◆ Task details ◆
Only the lines from the one containing "This screenshot has" through the last line of the data below belong in your answer, copied exactly and without pictures.

◆ Items from a data source ◆

::::::::::

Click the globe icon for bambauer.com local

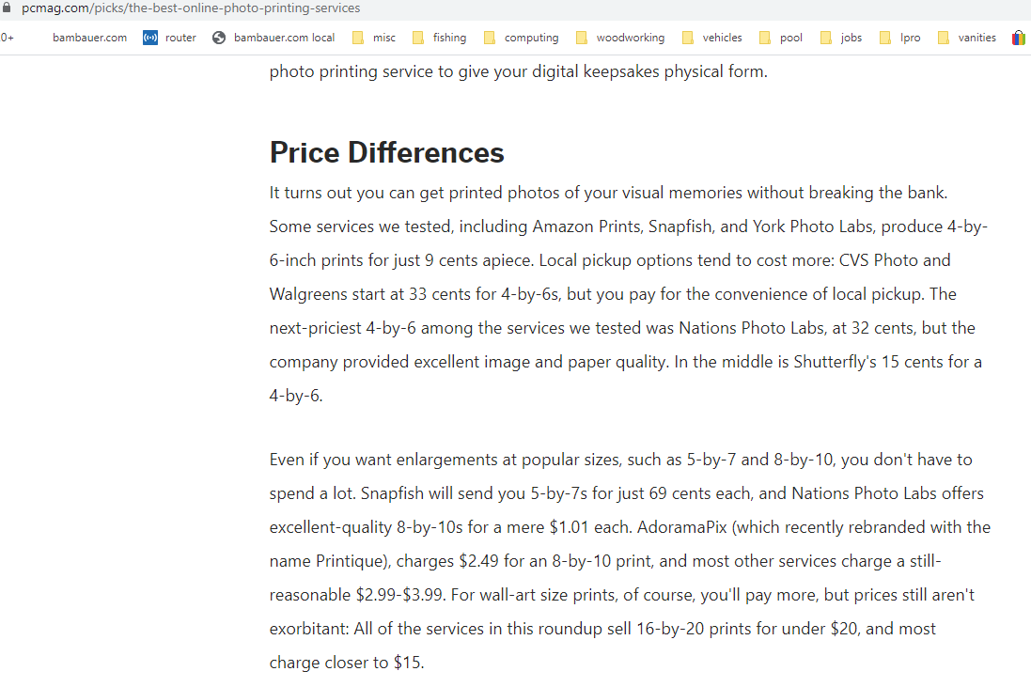tap(219, 38)
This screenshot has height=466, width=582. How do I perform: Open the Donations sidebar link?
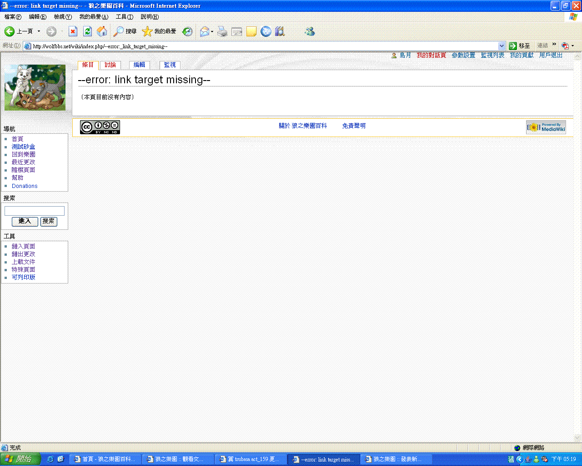(x=25, y=186)
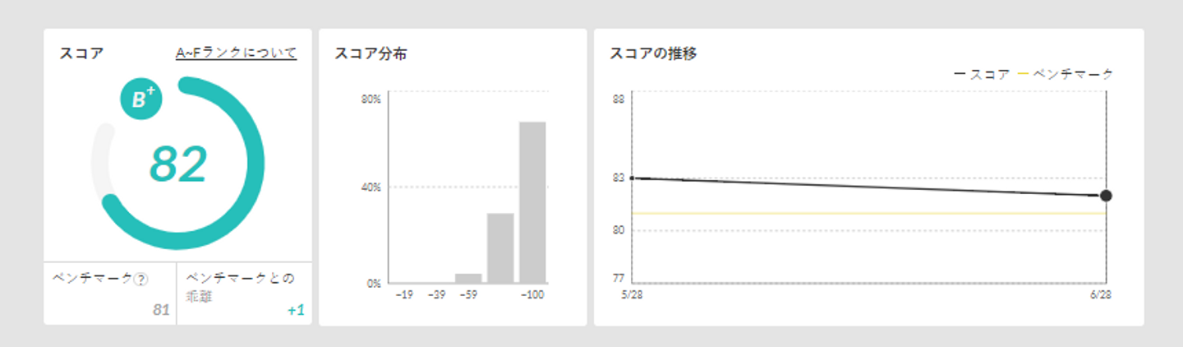
Task: Open the A~Fランクについて link
Action: (237, 53)
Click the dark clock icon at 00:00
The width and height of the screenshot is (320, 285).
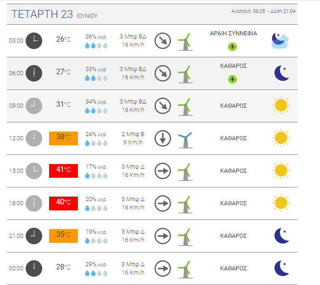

::::::::::

◆ Exercise output ◆
This screenshot has height=466, width=582. How do I perform: Open the Donations sidebar link?
(x=25, y=186)
Task: Open the A~Fランクについて link
Action: (237, 53)
Click the dark clock icon at 00:00
The width and height of the screenshot is (320, 285).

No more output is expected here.